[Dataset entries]
BEGIN

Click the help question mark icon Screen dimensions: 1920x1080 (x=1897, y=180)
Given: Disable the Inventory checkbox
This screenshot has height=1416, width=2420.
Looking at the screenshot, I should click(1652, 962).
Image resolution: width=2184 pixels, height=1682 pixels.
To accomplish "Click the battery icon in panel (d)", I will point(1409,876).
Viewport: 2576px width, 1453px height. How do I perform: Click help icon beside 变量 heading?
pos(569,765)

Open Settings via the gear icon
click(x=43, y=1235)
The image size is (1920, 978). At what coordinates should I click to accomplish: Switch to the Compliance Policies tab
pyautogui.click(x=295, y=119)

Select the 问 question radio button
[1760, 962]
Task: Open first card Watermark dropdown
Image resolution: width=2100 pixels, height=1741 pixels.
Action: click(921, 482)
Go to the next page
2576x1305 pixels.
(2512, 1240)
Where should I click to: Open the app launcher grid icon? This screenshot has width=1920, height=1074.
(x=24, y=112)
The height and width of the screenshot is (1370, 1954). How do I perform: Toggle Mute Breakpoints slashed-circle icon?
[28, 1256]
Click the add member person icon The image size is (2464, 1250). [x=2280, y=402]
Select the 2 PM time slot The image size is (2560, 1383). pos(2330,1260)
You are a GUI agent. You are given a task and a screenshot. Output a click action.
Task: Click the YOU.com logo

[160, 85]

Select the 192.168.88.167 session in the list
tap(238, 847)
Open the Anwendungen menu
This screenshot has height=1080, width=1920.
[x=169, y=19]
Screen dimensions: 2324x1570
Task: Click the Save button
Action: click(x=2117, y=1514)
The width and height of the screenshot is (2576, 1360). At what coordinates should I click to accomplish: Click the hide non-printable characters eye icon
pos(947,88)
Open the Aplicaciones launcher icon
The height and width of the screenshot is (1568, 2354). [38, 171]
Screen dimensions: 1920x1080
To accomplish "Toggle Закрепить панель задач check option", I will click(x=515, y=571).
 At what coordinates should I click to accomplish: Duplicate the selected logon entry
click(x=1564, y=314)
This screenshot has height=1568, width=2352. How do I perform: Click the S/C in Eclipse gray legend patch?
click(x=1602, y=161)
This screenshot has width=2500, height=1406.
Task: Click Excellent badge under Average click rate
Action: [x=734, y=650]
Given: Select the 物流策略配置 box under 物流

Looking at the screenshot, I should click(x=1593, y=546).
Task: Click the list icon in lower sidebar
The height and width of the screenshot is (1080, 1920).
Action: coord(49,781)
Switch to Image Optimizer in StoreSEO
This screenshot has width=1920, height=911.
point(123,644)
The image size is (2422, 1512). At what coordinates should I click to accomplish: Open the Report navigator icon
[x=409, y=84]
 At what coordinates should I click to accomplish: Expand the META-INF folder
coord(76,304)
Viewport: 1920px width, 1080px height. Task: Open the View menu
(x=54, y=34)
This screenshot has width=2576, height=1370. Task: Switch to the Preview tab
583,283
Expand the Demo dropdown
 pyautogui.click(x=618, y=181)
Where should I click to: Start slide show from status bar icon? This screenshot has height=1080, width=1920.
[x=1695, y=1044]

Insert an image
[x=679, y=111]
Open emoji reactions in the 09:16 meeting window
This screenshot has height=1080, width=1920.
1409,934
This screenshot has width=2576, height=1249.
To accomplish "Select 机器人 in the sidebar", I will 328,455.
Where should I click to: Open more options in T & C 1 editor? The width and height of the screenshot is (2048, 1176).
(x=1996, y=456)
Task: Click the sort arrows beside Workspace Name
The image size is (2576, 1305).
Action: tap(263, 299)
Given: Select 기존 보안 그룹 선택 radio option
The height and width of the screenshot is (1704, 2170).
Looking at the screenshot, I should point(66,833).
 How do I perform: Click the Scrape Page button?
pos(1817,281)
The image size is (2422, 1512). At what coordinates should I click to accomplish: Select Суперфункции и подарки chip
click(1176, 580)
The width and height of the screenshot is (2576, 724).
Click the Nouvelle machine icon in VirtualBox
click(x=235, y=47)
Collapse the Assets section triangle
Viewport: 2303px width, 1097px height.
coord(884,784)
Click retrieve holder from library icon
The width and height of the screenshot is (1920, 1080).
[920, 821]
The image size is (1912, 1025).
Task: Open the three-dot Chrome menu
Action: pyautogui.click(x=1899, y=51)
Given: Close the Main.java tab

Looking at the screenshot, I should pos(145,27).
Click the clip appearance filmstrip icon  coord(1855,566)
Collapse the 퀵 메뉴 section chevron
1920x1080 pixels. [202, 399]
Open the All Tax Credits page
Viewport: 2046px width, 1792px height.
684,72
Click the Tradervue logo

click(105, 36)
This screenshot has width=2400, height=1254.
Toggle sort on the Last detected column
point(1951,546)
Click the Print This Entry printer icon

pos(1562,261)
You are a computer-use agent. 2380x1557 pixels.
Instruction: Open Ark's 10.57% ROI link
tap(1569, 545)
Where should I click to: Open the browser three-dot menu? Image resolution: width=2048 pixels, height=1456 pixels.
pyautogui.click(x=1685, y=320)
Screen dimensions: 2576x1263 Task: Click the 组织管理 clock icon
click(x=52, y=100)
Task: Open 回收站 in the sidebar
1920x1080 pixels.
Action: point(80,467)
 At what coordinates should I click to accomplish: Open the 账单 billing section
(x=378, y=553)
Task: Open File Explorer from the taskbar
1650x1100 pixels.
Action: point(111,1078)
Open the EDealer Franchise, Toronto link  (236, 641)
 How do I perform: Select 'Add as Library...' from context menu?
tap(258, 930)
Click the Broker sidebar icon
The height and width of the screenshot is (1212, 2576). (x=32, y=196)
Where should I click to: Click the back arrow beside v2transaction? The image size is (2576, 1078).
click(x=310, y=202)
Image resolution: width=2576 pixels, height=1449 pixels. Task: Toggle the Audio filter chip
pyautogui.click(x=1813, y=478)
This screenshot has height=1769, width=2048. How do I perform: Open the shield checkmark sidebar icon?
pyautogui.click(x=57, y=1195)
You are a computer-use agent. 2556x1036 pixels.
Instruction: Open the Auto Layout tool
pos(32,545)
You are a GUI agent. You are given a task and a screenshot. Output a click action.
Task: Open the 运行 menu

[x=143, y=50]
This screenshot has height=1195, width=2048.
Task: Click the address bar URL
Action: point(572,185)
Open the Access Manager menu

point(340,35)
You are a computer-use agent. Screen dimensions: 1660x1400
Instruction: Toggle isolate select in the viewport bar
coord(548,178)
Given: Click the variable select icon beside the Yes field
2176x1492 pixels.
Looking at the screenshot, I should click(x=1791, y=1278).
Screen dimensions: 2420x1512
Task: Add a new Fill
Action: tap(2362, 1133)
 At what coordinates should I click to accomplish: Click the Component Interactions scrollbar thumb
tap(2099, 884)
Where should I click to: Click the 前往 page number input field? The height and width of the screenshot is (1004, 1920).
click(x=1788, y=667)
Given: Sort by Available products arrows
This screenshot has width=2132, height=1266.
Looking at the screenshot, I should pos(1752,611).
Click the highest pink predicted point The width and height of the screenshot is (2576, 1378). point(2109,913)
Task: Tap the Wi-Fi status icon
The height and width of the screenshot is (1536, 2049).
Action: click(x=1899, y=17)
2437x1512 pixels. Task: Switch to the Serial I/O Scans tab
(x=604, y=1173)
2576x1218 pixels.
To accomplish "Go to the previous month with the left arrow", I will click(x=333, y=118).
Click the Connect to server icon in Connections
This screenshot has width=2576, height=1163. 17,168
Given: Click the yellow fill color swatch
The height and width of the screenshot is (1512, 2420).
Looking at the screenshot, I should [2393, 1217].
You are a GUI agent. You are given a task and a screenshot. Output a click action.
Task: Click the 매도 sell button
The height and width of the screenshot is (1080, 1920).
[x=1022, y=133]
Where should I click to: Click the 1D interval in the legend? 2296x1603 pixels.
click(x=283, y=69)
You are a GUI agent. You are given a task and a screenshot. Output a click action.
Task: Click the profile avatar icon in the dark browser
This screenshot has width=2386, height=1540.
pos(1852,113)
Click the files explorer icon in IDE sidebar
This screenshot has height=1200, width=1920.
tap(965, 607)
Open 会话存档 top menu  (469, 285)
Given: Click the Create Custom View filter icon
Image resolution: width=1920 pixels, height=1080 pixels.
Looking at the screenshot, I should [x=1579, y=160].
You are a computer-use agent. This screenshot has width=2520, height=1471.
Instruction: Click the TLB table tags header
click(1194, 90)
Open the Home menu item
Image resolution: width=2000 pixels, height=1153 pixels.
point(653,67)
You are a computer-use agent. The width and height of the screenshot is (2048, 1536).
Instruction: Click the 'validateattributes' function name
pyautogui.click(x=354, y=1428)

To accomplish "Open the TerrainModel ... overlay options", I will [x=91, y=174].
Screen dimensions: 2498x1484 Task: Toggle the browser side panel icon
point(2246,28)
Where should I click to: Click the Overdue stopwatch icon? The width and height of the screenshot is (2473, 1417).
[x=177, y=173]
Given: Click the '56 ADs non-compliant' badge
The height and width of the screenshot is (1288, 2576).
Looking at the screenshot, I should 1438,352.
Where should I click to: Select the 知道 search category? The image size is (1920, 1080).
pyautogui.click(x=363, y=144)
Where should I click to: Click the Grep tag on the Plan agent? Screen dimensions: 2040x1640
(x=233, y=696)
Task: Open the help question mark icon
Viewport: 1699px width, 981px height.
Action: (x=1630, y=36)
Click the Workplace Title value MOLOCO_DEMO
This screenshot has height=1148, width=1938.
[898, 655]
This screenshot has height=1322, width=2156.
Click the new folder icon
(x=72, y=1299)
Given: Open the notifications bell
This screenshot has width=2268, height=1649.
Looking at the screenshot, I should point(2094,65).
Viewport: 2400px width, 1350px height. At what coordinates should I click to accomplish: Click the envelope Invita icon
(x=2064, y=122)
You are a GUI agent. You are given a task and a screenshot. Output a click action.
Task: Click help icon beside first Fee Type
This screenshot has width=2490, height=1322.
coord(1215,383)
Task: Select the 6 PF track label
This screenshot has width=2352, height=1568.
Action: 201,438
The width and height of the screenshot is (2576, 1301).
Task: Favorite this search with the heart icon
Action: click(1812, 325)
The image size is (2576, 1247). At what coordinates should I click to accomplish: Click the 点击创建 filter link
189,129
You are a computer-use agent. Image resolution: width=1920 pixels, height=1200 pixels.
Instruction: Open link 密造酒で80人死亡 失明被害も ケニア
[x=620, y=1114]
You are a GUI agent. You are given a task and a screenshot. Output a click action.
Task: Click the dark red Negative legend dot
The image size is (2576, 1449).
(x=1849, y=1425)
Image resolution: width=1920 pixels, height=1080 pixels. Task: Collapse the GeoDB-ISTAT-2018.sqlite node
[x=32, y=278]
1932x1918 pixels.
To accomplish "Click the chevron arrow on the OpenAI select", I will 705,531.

END

Print the line containing "This screenshot has width=2352, height=1568.", then every line after it through the last line of the records, each exactly as written; nothing else belongs in the answer.

This screenshot has width=2352, height=1568.
Action: 201,438
The width and height of the screenshot is (2576, 1301).
Task: Favorite this search with the heart icon
Action: click(1812, 325)
The image size is (2576, 1247). At what coordinates should I click to accomplish: Click the 点击创建 filter link
189,129
You are a computer-use agent. Image resolution: width=1920 pixels, height=1200 pixels.
Instruction: Open link 密造酒で80人死亡 失明被害も ケニア
[x=620, y=1114]
You are a GUI agent. You are given a task and a screenshot. Output a click action.
Task: Click the dark red Negative legend dot
The image size is (2576, 1449).
(x=1849, y=1425)
Image resolution: width=1920 pixels, height=1080 pixels. Task: Collapse the GeoDB-ISTAT-2018.sqlite node
[x=32, y=278]
1932x1918 pixels.
To accomplish "Click the chevron arrow on the OpenAI select", I will 705,531.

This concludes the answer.